Provided records START

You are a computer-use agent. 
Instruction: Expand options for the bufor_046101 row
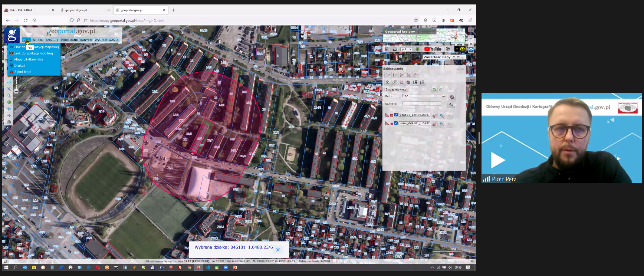(449, 124)
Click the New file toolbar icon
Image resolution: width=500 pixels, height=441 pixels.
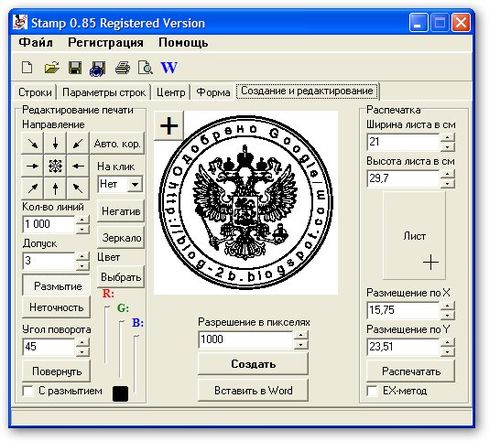(x=27, y=67)
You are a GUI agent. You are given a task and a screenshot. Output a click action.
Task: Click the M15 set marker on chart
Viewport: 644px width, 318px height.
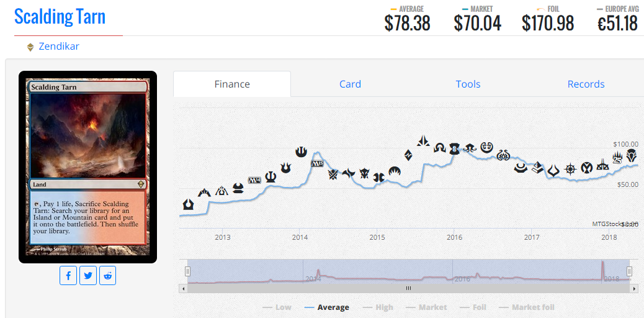(317, 163)
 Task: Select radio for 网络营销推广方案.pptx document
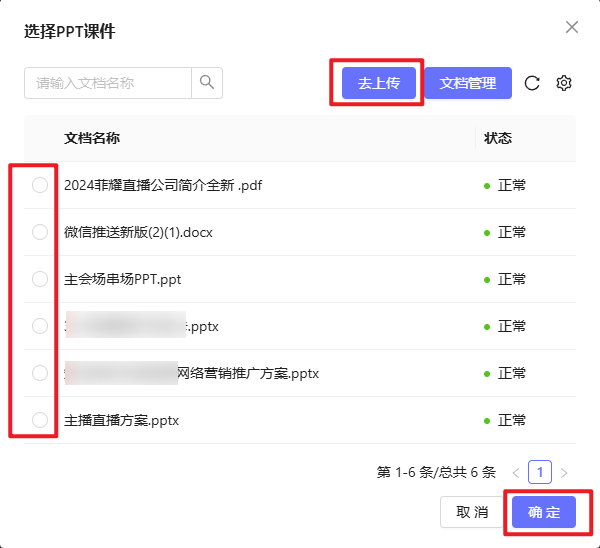click(x=40, y=373)
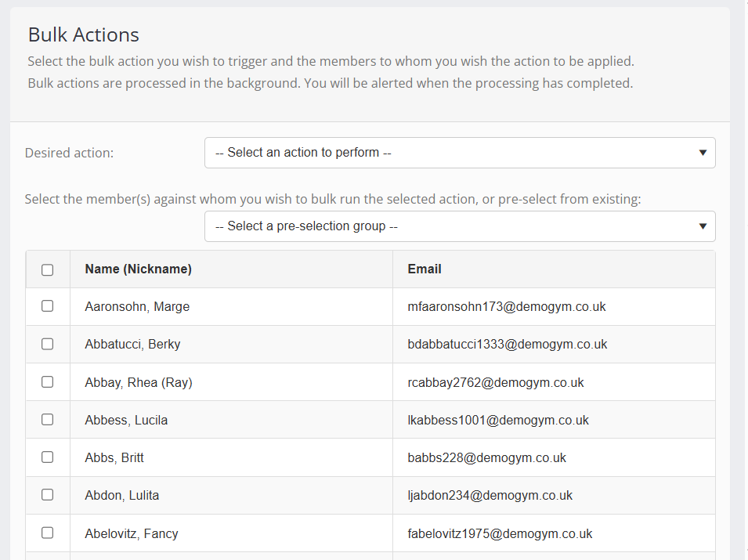Click the fabelovitz1975@demogym.co.uk email cell
Viewport: 748px width, 560px height.
(500, 534)
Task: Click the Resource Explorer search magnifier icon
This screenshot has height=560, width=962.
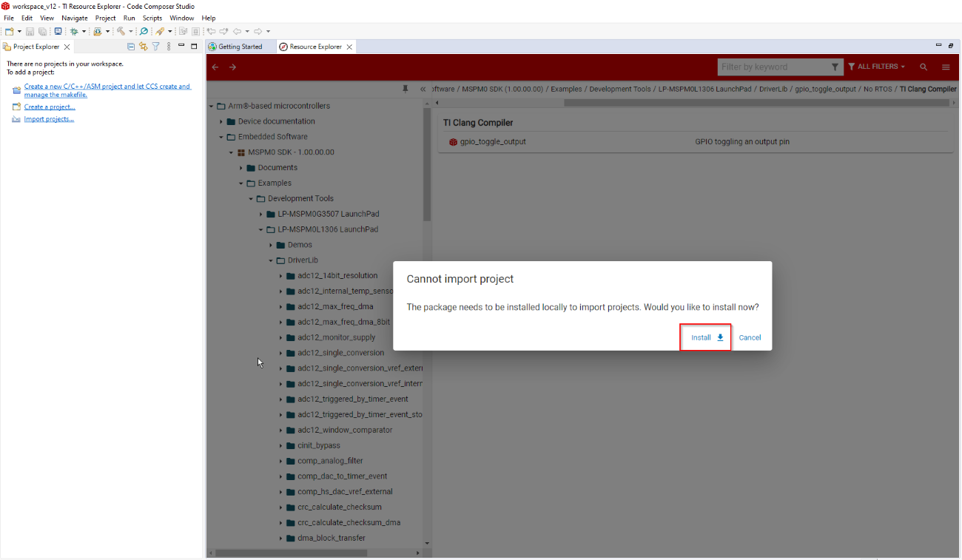Action: [x=924, y=67]
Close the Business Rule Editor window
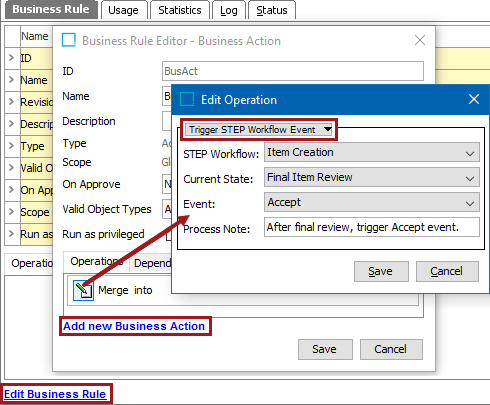 (420, 40)
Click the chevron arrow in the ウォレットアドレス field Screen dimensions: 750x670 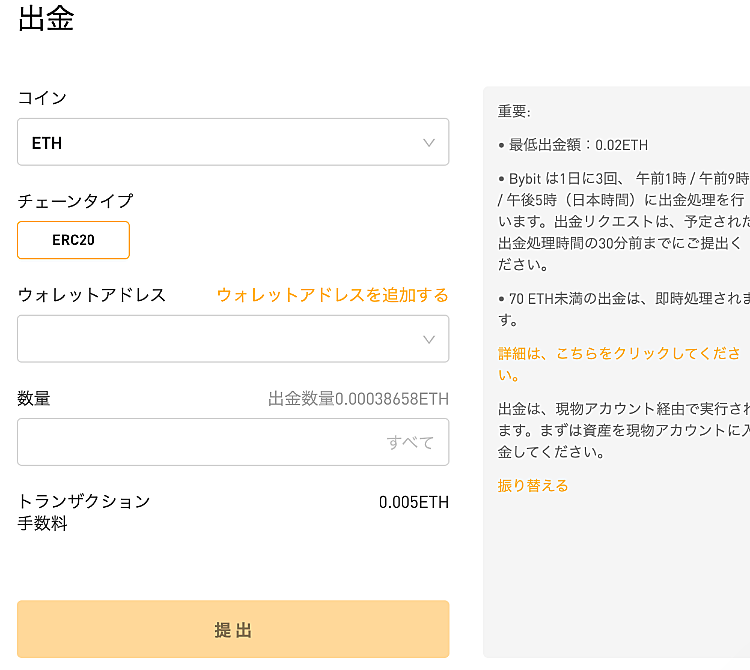point(429,340)
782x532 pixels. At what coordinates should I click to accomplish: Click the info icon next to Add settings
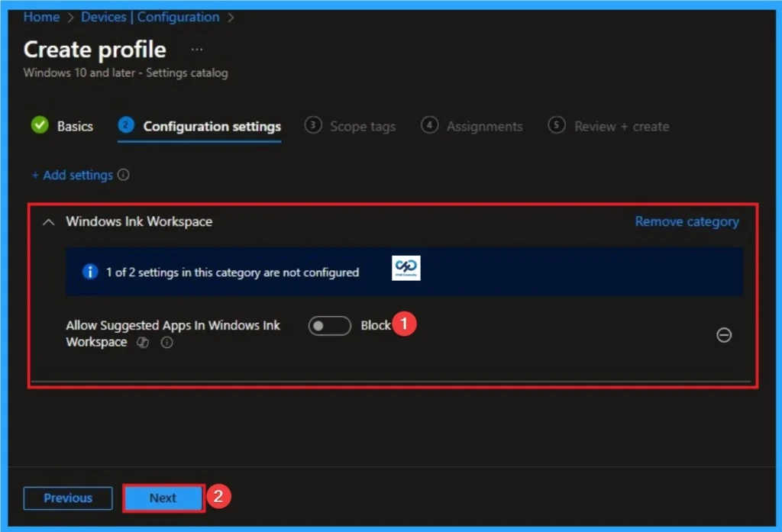pos(124,175)
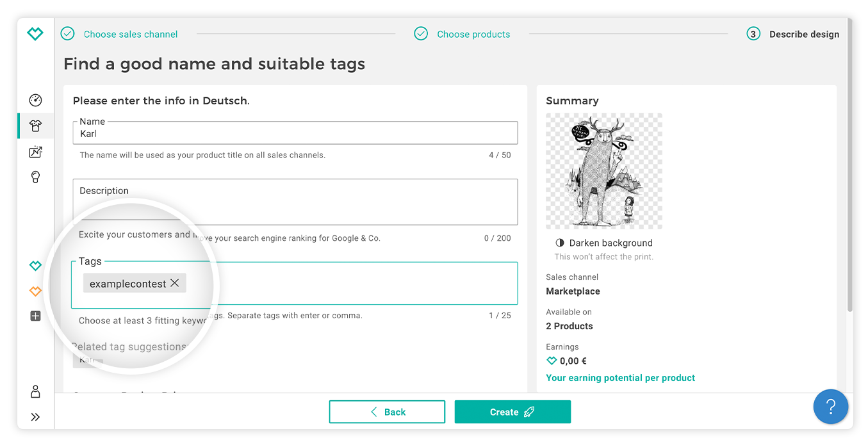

Provided records END

Whenever the word "agent" shows up in a line of the entries above, copy that line.

You are a computer-use agent. 
You are a GUI agent. You are given a task and a screenshot. Output a click action.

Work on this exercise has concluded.